4. What about housing and sanitation? 

Yes, that is on the agenda, as outlined above. South Africa has a pretty big housing backlog, and we know there are backlogs when it comes to access to water, especially in rural areas. Remember how the minister of human settlements and sanitation, Lindiwe Sisulu scrambled to get water tankers delivered in rural areas at the onset of the pandemic? 

Linked to this is the need to support urban and rural renewal, Ramaphosa said. He said a significant portion of the proposed infrastructure programme should be directed towards municipalities, and that a variety of funding, including from government and the private sector, should be channelled towards this. 

“Rural roads and water services should be upgraded with a bias towards the use of local labour and labour-intensive methods. Attention should also be paid to the revitalisation of inner cities and townships…” he said.

5. Where does the government plan to get the money to do all this? 

The lekgotla’s outcomes were pretty thin on the budget and timelines, but the President is expected to announce more details in a separate budget in the coming days. But, we can see that investment from the international community is big on the agenda. And we also won’t blame you if you’re not ECSTATIC about this new programme, as there were many before this one and the progress was not super evident. (You have to look really hard to find out what happened to all of those plans).

But if the President manages to get corruption, crime, anti-competitive behaviour and social issues like gender-based violence under control, South Africa might just get it right this time. And we HAVE seen action on the anti-corruption drive, with the recent high-profile arrests and accountability sagas (Read more in our explainer on the state capture arrests here).  

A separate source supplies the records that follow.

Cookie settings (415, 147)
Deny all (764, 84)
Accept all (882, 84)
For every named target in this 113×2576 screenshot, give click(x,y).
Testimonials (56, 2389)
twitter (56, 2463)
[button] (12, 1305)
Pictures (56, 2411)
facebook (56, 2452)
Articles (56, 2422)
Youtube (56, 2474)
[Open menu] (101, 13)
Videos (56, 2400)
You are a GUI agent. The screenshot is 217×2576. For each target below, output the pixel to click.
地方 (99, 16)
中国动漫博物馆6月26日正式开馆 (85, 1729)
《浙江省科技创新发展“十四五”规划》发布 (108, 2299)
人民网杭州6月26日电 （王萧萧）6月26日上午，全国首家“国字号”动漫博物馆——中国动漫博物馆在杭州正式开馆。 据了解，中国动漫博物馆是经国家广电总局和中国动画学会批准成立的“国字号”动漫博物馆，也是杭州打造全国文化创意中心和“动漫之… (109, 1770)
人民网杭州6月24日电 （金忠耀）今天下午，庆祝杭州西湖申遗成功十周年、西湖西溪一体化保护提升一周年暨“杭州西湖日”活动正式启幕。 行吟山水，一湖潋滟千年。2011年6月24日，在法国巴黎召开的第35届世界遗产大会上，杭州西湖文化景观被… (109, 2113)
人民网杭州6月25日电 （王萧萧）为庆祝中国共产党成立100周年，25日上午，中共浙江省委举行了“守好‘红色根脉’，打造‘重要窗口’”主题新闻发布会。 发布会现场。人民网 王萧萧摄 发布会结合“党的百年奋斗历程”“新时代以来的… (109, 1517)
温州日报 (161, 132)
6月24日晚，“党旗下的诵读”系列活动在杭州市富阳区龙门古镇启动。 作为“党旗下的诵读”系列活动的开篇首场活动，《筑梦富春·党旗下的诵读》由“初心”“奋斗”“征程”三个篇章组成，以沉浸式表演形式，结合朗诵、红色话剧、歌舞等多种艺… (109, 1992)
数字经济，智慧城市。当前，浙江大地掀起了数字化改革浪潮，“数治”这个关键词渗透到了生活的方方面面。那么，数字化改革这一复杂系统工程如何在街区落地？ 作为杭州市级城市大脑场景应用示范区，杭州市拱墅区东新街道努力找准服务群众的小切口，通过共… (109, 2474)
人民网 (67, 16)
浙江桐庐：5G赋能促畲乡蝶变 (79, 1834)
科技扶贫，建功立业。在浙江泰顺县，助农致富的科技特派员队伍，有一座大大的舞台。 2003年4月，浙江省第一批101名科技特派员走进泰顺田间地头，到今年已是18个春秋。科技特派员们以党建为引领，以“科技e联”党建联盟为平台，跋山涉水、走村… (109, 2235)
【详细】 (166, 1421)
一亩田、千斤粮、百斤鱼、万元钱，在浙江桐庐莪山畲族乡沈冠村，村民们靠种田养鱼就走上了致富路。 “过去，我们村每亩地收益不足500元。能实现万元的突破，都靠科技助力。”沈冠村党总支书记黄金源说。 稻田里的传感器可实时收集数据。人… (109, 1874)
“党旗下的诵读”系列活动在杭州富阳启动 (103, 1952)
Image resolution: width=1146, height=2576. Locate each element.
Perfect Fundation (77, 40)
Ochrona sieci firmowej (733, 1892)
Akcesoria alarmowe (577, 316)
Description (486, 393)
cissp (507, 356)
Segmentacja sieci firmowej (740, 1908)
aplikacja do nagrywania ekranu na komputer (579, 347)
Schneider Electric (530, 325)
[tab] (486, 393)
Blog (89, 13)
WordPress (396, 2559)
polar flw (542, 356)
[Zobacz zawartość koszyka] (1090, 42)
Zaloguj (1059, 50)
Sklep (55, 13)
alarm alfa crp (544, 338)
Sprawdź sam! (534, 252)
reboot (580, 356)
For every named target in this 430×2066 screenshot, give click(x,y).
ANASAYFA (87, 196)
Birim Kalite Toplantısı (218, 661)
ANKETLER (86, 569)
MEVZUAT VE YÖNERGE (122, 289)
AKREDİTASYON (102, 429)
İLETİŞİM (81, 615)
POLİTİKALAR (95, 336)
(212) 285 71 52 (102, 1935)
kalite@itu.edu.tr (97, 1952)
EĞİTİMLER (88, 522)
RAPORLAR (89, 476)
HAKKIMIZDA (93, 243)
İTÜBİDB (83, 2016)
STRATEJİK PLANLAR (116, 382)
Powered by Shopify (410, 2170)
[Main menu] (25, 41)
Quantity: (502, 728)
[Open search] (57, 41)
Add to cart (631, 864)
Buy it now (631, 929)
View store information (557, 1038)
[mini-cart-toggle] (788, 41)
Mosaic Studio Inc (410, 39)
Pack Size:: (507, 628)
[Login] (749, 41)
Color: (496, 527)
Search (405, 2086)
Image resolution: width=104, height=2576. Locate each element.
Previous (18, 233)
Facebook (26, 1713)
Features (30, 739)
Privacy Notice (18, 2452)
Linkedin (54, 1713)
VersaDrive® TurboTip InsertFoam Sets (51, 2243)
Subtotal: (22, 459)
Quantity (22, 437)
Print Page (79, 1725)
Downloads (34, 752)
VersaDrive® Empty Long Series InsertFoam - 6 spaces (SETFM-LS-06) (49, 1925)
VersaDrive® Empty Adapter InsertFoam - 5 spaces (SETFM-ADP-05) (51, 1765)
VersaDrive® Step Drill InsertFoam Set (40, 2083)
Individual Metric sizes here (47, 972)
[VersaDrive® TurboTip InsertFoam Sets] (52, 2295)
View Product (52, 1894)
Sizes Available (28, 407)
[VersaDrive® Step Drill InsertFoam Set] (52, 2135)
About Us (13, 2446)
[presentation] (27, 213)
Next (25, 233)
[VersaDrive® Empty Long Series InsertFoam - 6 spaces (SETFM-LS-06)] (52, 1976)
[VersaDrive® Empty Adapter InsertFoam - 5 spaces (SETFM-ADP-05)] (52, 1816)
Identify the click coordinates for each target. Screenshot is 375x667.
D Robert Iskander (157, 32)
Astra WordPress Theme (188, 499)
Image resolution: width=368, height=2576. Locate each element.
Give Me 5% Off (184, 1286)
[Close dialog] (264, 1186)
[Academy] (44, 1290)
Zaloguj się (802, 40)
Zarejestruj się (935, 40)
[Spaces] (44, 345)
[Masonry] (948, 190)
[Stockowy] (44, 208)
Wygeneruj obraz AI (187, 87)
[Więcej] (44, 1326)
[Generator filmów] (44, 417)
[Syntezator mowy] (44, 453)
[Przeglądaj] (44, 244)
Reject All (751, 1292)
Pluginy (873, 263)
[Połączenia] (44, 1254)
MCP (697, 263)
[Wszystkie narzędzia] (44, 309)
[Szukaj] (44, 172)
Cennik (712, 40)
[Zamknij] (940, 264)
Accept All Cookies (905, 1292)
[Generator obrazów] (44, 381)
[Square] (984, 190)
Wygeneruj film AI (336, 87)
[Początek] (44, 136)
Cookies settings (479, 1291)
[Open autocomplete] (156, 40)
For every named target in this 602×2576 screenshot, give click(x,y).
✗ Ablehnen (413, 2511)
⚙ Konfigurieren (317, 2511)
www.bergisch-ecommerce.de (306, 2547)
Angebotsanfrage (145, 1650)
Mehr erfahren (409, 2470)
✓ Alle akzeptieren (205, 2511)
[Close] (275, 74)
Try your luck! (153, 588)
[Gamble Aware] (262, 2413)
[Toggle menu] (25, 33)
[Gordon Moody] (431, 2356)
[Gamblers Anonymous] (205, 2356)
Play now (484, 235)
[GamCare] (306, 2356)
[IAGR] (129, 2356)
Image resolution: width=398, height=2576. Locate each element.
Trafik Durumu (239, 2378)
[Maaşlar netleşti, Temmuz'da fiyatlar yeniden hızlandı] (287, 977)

“Part of the social compact must ensure that as a society, we take a firm stand against these kinds of practices, and their impact on consumers, business, communities and the economy. The work that is being done by law enforcement agencies at the moment is commendable and we reaffirm that we must leave no stone unturned in dealing with crime and corruption,” he said. 

Key to seeing the plan through will be buy-in from society, and Ramaphosa also said we have to work together and support each other to implement the plans.